Further examinations are required to confirm it:

  • Pelvic ultrasound scan.
  • Computer tomography (CT) of abdominal and pelvic organs. If endometriosis of the lungs is suspected, CT of the chest organs is recommended.
  • Magnetic resonance imaging allows to determine the extent of the spread of the disease, choose the number of surgical interventions, and monitor the effectiveness of conservative treatment.
  • Hysteroscopy – examination of the uterine cavity using an endoscopic camera.

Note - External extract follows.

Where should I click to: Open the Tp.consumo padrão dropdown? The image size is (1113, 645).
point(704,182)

If there is an assumption of involvement of the intestines, bladder and parametrium (fibre surrounding the uterus) in the pathological process, the following can be recommended:

  • sigmoidoscopy (visual examination of the mucous membrane of the rectum using a special device – sigmoidoscope);
  • colonoscopy (examination and evaluation of the condition of the inner surface of the large intestine using an endoscope);
  • excretory urography (X-ray method of research based on the ability of the kidney to secrete radiopaque agents) and / or cystoscopy (examination of the inner surface of the bladder using a special device – a cystoscope).
  • Hysterosalpingography – a method of X-ray diagnostics of the state of the fallopian tubes and the internal cavity of the uterus, their patency and structure by injecting a contrast agent into the uterine cavity and tubes.
  • Laparoscopy with histological confirmation of the diagnosis – examination of the abdominal cavity using an endoscopic device inserted into the abdominal cavity through small incisions in the abdominal wall and histological examination of tissues. It is the most accurate method for endometriosis diagnostics.

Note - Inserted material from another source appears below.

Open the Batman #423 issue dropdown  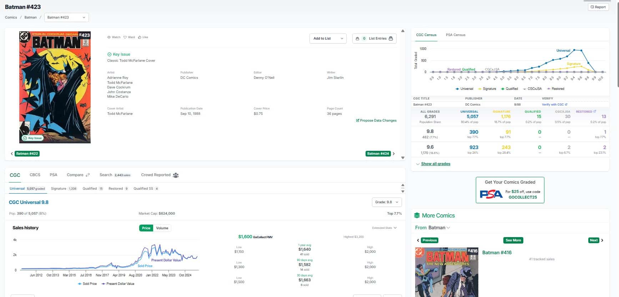66,17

Conservative treatment is used if it is necessary to preserve the fertility function of a woman at a young age or perimenopause and at the stage of preparation for surgical treatment. When conducting drug therapy for endometriosis, treatment is carried out in two directions: elimination of pain syndrome (analgesics, non-steroidal anti-inflammatory drugs – NSAIDs) and suppression of the activity of pathological loci with the help of hormonal medications. It is important to bear in mind that conservative treatment of endometriosis without hormones is impossible
Combined oral contraceptives (COCs) or progestins are prescribed as first-line therapy.
To reduce the pain symptom, analgesics, non-steroidal anti-inflammatory drugs are prescribed.
Conducting hormonal therapy is aimed at suppressing the activity and reducing the size of endometrial loci. The selection of a treatment regimen is based on the maximum reduction in the manifestation of side effects from medications. The following are the most widely used:

  • Progestins (gestagens). They are taken during 6-8 months for any form and stage of endometriosis. Progestins favour the normalization of endometrium secretion, slow down its growth and reduce the amount of menstrual bleeding up to their complete absence. Dienogest, dydrogesterone, progesterone, norethisterone are used.
  • Monophasic COCs. Oral contraceptives completely block cyclic mechanisms in the female body, which prevents the growth and subsequent rejection of the endometrium, the development of menstrual bleeding. This leads to the complete or almost complete elimination of endometriosis manifestations.
  • Gonadotropin-releasing hormone agonists are taken once a month and are "heavy artillery" in hormone therapy. They are indicated at 3rd-4th stages of endometriosis. Their function is to block the production of specific releasing factors in the hypothalamus, which prevents further production of sex hormones according to the female cycle.


Currently, organ-preserving surgeries, excluding resection of the uterus and its appendages, are becoming more and more preferred. This tendency is caused by the great progress in minimally invasive surgery over the past 10-15 years. The main goal of surgical treatment of endometriosis today is the removal of loci and the maximum functional recovery of the female reproductive system. It is recommended to perform excision of endometrioid lesions where possible, especially deep endometrioid lesions, laparoscopic cystectomy of endometrioid cysts (endometriomas). This allows avoiding recurrence of symptoms and endometrioma.